> _Entries_
------------------------------------

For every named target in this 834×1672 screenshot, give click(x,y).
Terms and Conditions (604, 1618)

------------------------------------

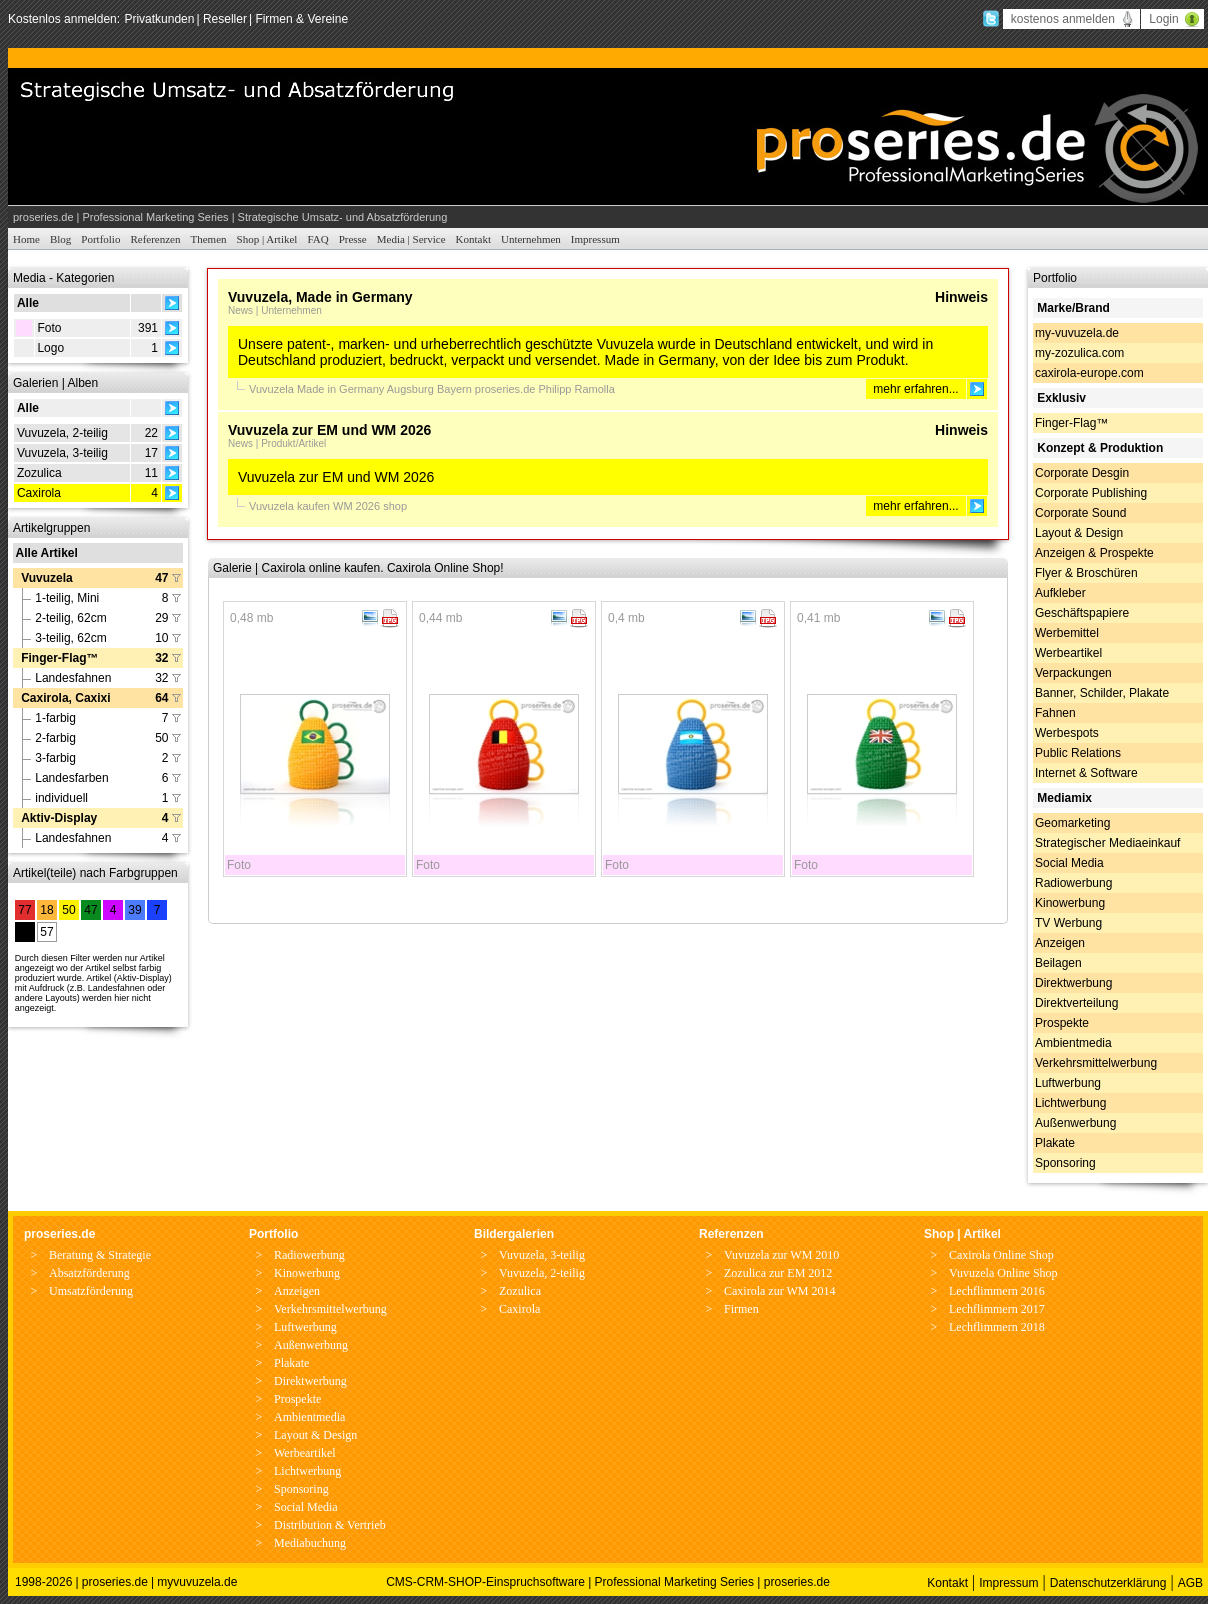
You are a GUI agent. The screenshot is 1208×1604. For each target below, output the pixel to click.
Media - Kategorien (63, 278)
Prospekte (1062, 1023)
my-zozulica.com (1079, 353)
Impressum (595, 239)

------------------------------------

> _The request_
Render the items in the part that opens with the line containing "You are a GUI" and closes with the line containing "Impressum (595, 239)", both lines included, as a two-column CSV headed item and answer. Give one row per item, putting its text and its answer each in a single quoted field with line breaks replaced by spaces.

> _Answer to the task_
item,answer
"You are a GUI agent. The screenshot is 1208×1604. For each target below, output the pixel to click. Media - Kategorien","(63, 278)"
"Prospekte","(1062, 1023)"
"my-zozulica.com","(1079, 353)"
"Impressum","(595, 239)"